- _Problem to work on_
Your task is to repeat exactly the lines below between the line holding "Click the Accept-Encoding" and the line holding "Click the Refresh", inclusive, and only those.

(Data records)
Start of Block
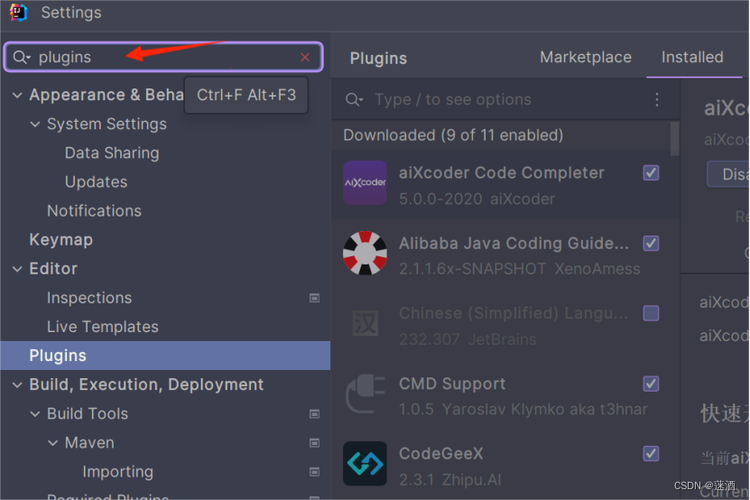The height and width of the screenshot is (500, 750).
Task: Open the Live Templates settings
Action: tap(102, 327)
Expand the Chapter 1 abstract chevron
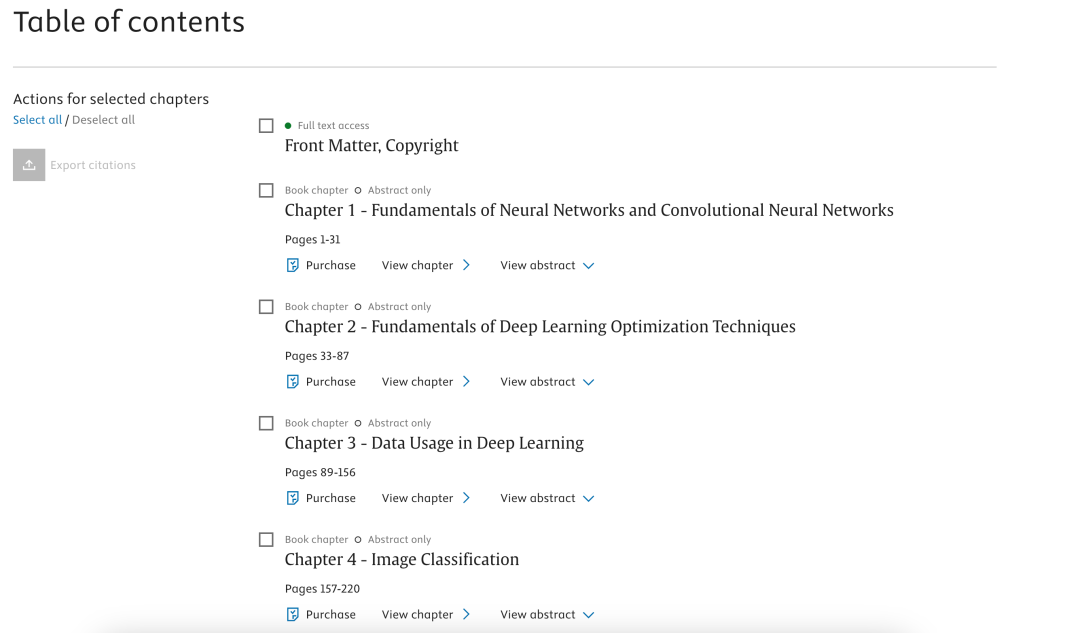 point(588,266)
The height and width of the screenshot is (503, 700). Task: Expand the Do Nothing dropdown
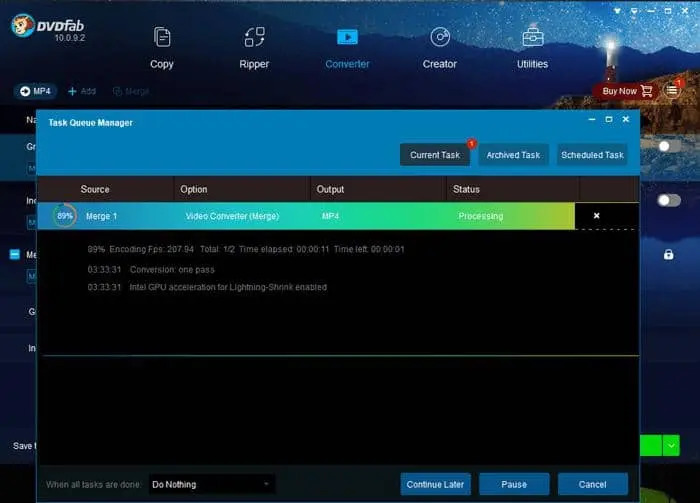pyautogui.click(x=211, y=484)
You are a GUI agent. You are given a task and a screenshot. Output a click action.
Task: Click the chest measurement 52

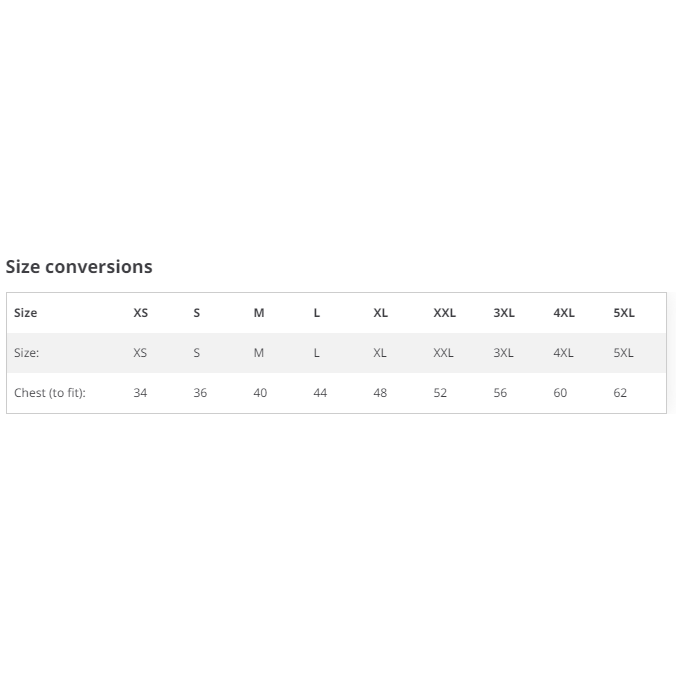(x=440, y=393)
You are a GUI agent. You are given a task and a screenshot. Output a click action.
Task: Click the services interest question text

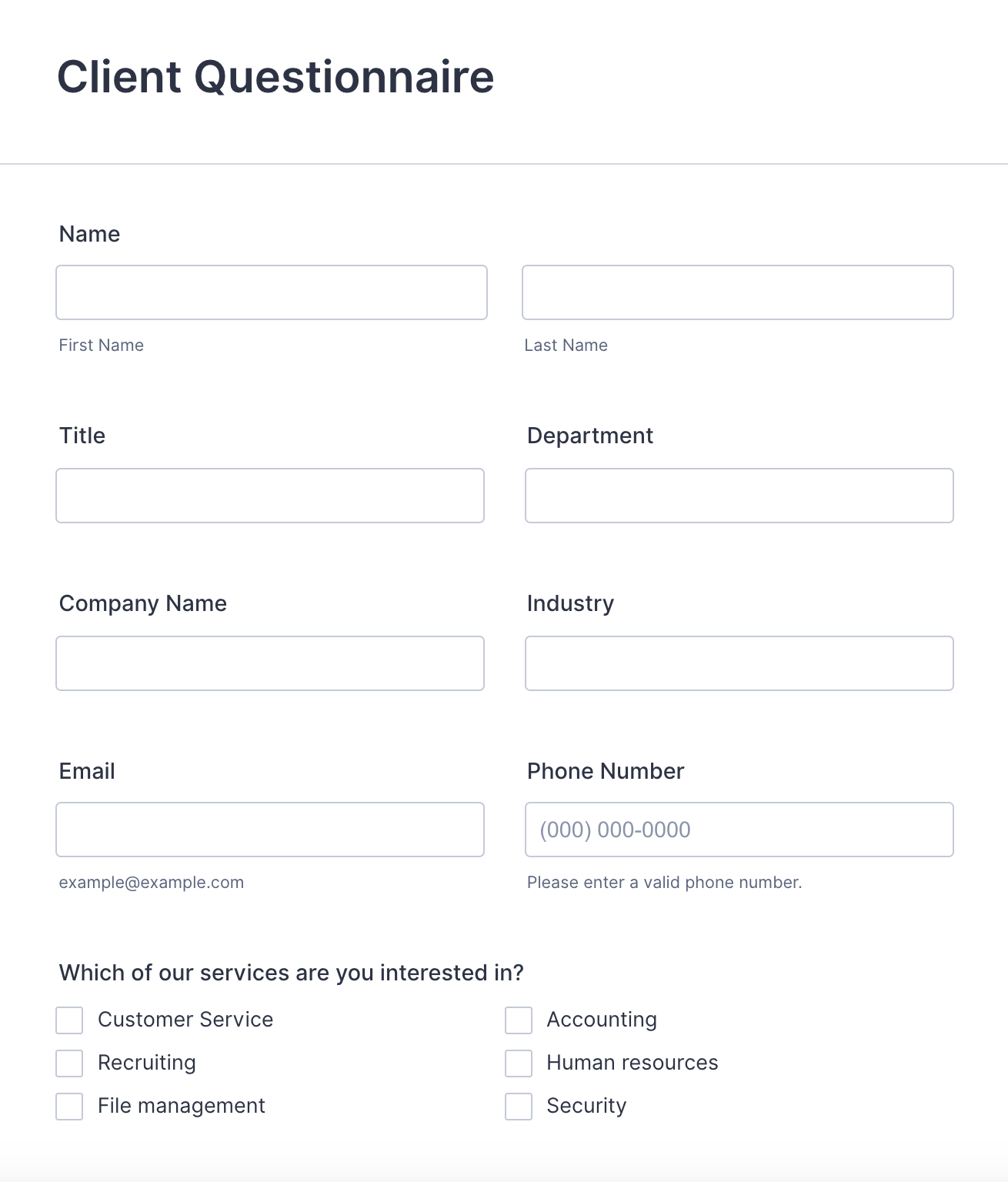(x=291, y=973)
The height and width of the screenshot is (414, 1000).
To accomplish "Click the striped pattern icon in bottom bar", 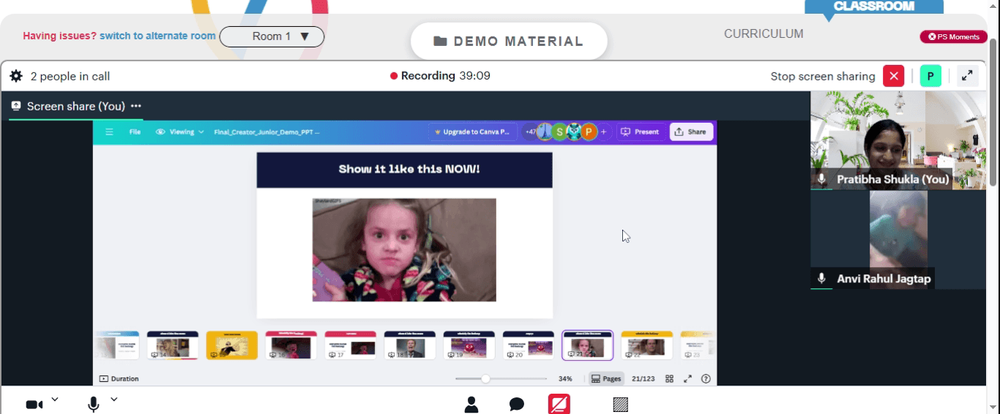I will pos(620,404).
End of Block
Start of Block
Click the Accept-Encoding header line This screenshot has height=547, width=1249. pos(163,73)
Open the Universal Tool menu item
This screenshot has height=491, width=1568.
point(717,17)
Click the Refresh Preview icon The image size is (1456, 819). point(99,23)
End of Block
- _Exercise solution_
Click the Accept-Encoding header line This screenshot has height=547, width=1249. pos(163,73)
Open the Universal Tool menu item
This screenshot has height=491, width=1568.
point(717,17)
Click the Refresh Preview icon The image size is (1456, 819). point(99,23)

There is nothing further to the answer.